Late blight infected tomatoes threaten potato crop

15 years ago

Industry officials advise home gardeners to check store-bought plants

By Scott Mitchell Johnson
Staff Writer

    The Maine Department of Agriculture and the University of Maine Cooperative Extension are encouraging home gardeners to check tomato and potato plants for symptoms of late blight, a highly destructive disease if left unmanaged.
    “We are urging home gardeners, especially those who may have recently planted tomato seedlings from a big box store, to check for this disease,” said Jim Dwyer, University of Maine crops specialist.
    Symptoms of late blight include irregular-shaped, water-soaked, greasy gray spots surrounded by white mold, which eventually turn into blackened areas on the stems and leaves. These blackened areas dry up, wilt and die.
    “Because the tomato fruits will be ruined by this fungus and the threat of late blight spreading to potatoes, home gardeners that find late blight on their plants should pull, bag and throw out these plants,” said Dwyer. “They should not put them on the compost pile.”
    Early last week, late blight was detected in potatoes in a commercial field and on tomatoes in a home garden in New York. The long stretch of cool, cloudy and rainy weather in June provided classic conditions for the spores of this fungus to spread.
    The disease was also discovered in tomato seedlings stocked in the garden centers of large retailers in Maine including Wal-Mart stores in Bangor, Houlton and Presque Isle, as well as the Presque Isle Lowe’s.
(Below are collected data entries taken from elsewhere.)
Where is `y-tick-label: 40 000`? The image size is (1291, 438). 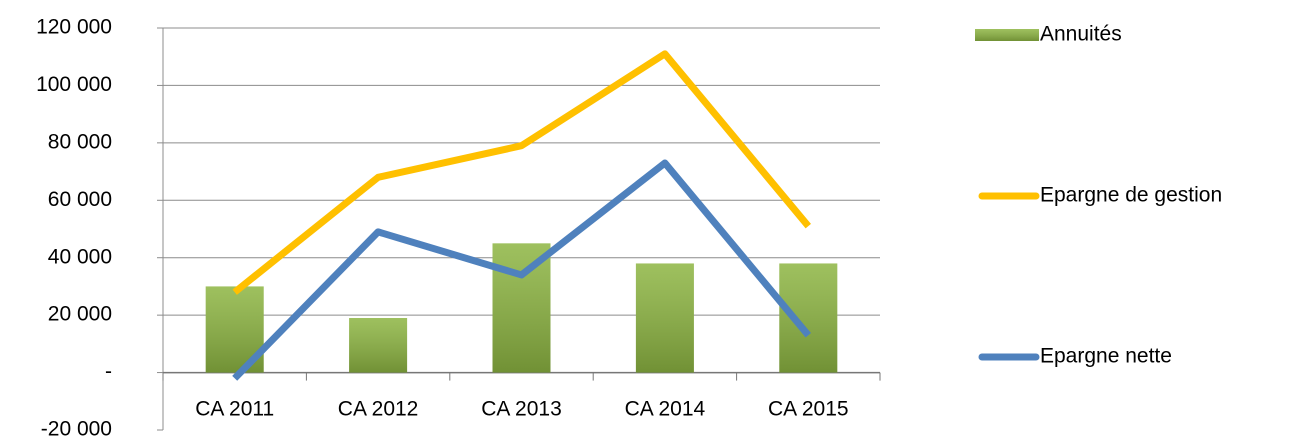 y-tick-label: 40 000 is located at coordinates (80, 256).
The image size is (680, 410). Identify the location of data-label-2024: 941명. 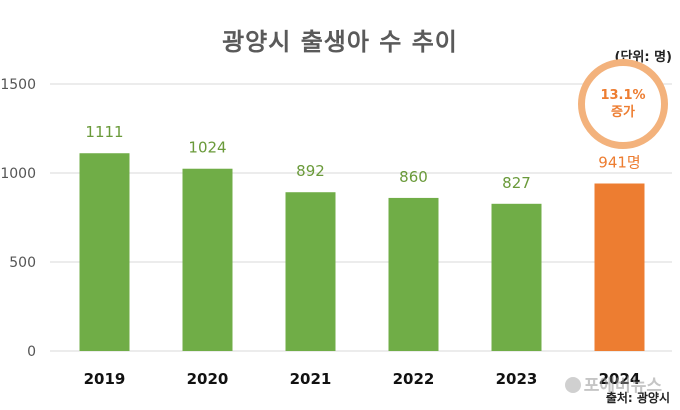
(619, 163).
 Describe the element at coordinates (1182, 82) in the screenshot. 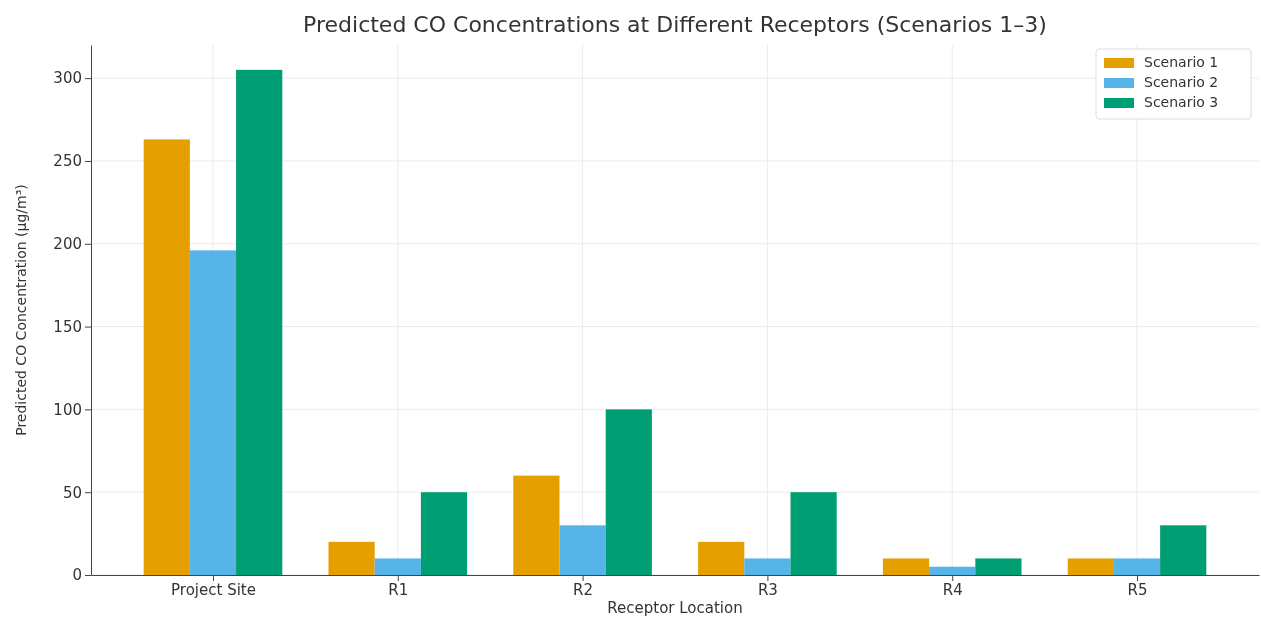

I see `legend-label: Scenario 2` at that location.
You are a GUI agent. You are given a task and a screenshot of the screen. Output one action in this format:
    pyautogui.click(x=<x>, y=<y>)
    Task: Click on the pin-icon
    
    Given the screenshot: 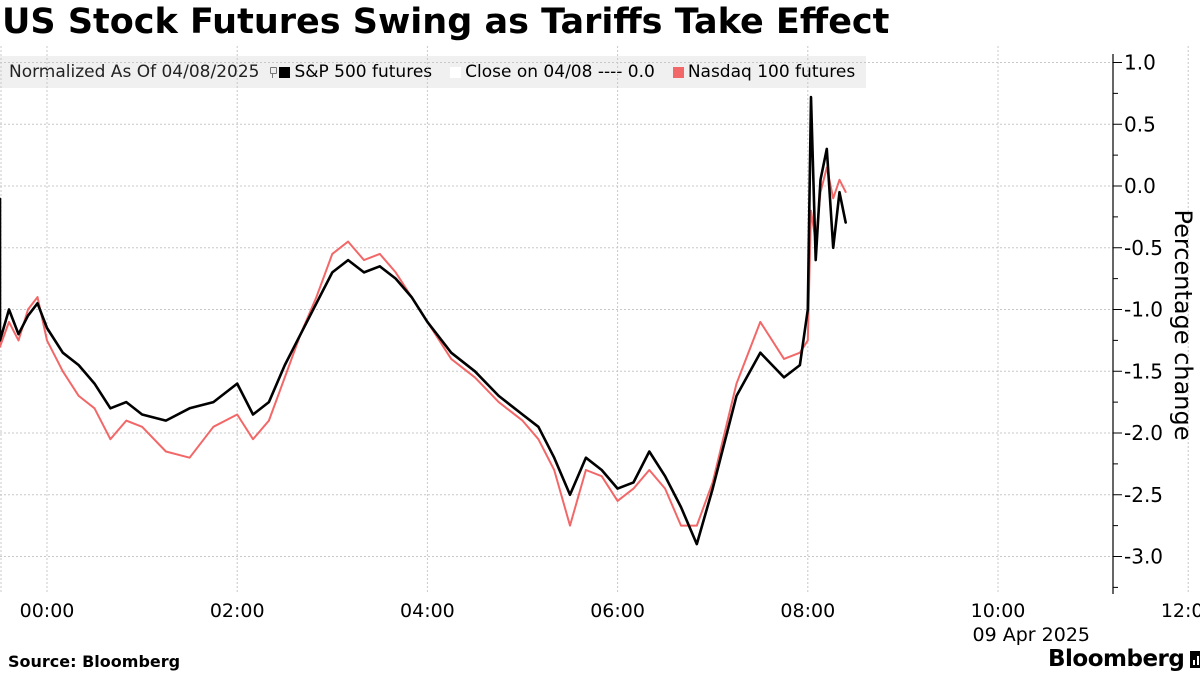 What is the action you would take?
    pyautogui.click(x=274, y=72)
    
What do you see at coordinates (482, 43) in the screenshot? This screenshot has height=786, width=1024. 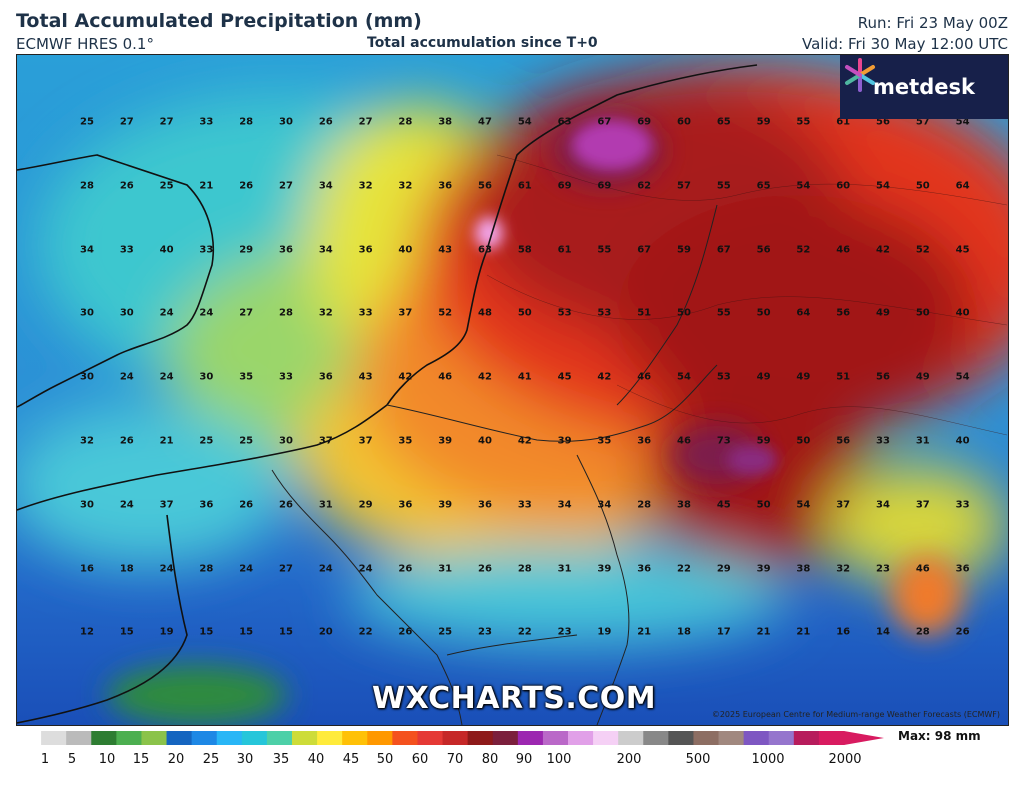 I see `chart-subtitle: Total accumulation since T+0` at bounding box center [482, 43].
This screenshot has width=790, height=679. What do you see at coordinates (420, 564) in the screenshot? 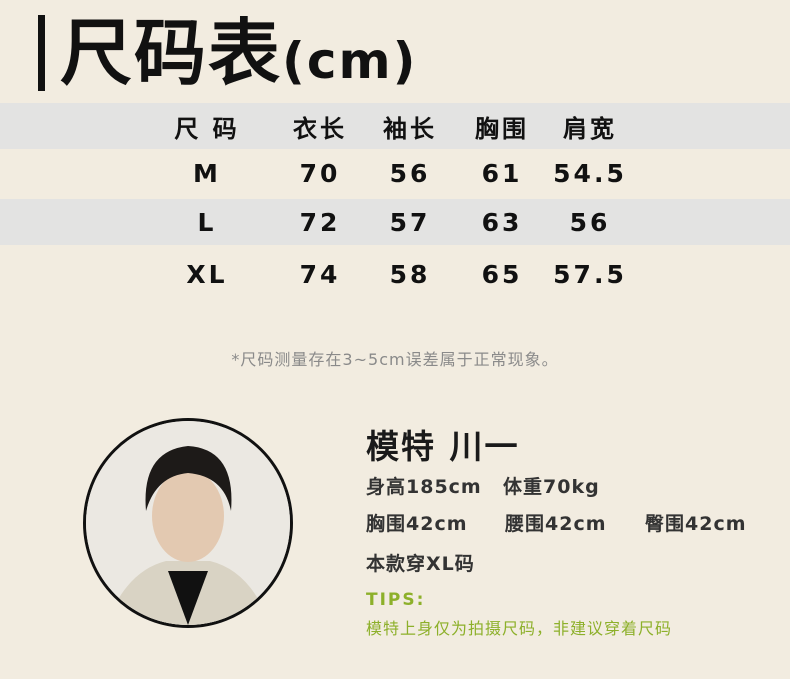
I see `model-wears-size: 本款穿XL码` at bounding box center [420, 564].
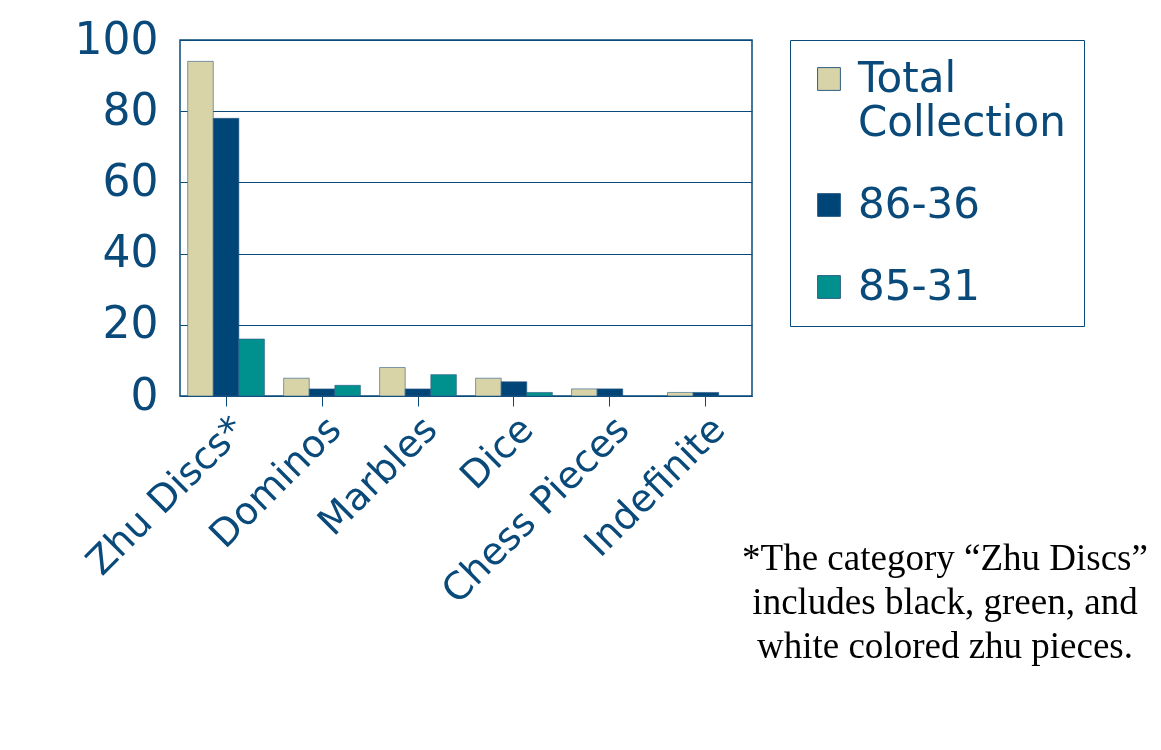  Describe the element at coordinates (130, 109) in the screenshot. I see `y-tick-label: 80` at that location.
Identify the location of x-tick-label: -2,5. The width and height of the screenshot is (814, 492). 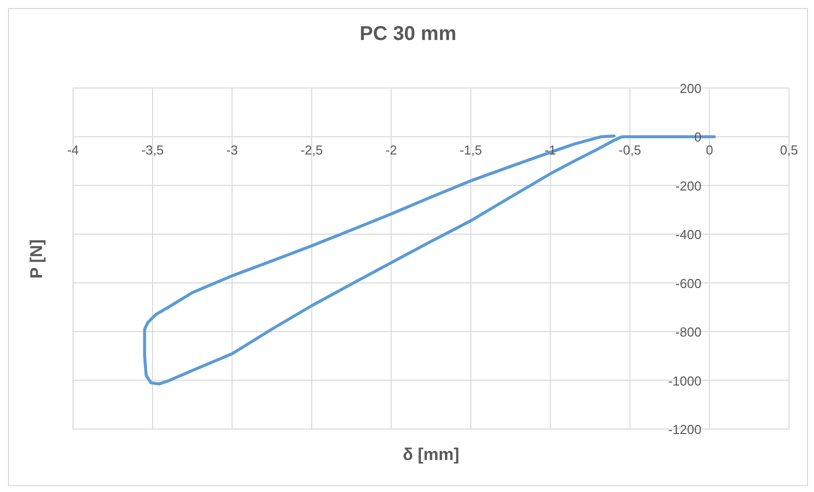
(312, 150).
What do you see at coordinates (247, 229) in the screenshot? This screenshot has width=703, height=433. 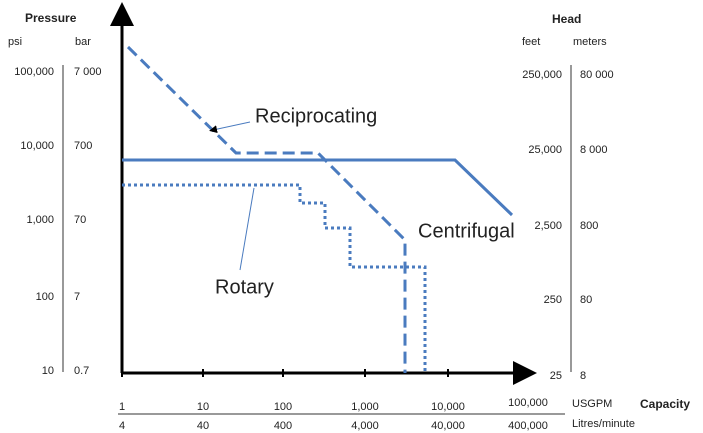 I see `rotary-pointer` at bounding box center [247, 229].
The company that produced the seedlings, Bonnie Plants, a large supplier of vegetable, herb and flower transplants based in Alabama, has cooperated fully and pulled its stock from sale and arranged for its destruction.
    Officials with the Maine Potato Board are extremely concerned with the news that late blight has been reported in the region.
    “We’ve spent millions of dollars over the last several years trying to manage that organism and there’s been hundreds of hours of time put in by researchers and industry people trying to get a handle on late blight inoculum sources … everything from cull piles to seed sources to weeds,” said Timothy Hobbs, director of development and grower relations for the Maine Potato Board. “Impact to the potato industry [from late blight] is huge … late blight is what caused the Irish potato famine.
    “If the late blight was confined to just one area, that would be bad enough, but when these tomato plants have been planted all around Aroostook County in peoples’ gardens and there’s late blight on them,” Hobbs said, “they can easily spread to potato fields, and that’s a huge threat to the industry. Late blight will settle on your tomatoes and infect your potatoes, and your potato late blight will go over on your tomatoes. This is going to be a long summer.”
    Hobbs said potato growers have already been advised to implement a five-day spray schedule starting June 25.
    “They’re getting the crop protectant out and getting those plants covered,” he said. “The protectant acts as a blanket on that plant and prevents the spore from infecting it. However, as the plant grows, it outgrows the protectant, so you have to keep going back to recover the new growth and this time of year makes it difficult to keep ahead of the new growth, but that’s what they’re going to attempt to do.”
    Recognizing that it’s more difficult to educate home gardeners who are likely new to the problems of late blight, Hobbs said anyone who has bought a tomato plant this spring or summer should check for symptoms.
    “If they have a question about the symptoms, they could bring a piece of that plant to the University of Maine Cooperative Extension office in Presque Isle and they will ID that for them,” he said.
    “Any plant with those symptoms, we’re recommending they destroy it. There’s no such thing as a late blight hospital … once a plant gets it, it’s got it and it’s going to die from it. There’s no use in trying to limp by with some plants that have late blight in them because it’s not going to work,” said Hobbs. “On those situations where there are no symptoms, they need to be spraying just like the growers are going to be spraying. They need to buy a fungicide product and get their crop covered.”
    Hobbs said growers should be on alert and actively looking for potato late blight.
    “This is as serious as anything that we’ve had in quite a while,” he said. “On a scale of 1-10, we’re at a 10. While there’s not been late blight found on potatoes yet, we’re in a potato production area where 55,000 acres of potatoes are being grown right now. We had somebody bring a tomato plant into the Extension office that bought it two weeks ago that was infected with late blight. We’re already behind the eight ball; that plant’s been out there for two weeks sporulating and we’ve had ideal weather conditions for the spread of late blight, so I’m concerned that we’re just now beginning to learn what the extent of this may be.”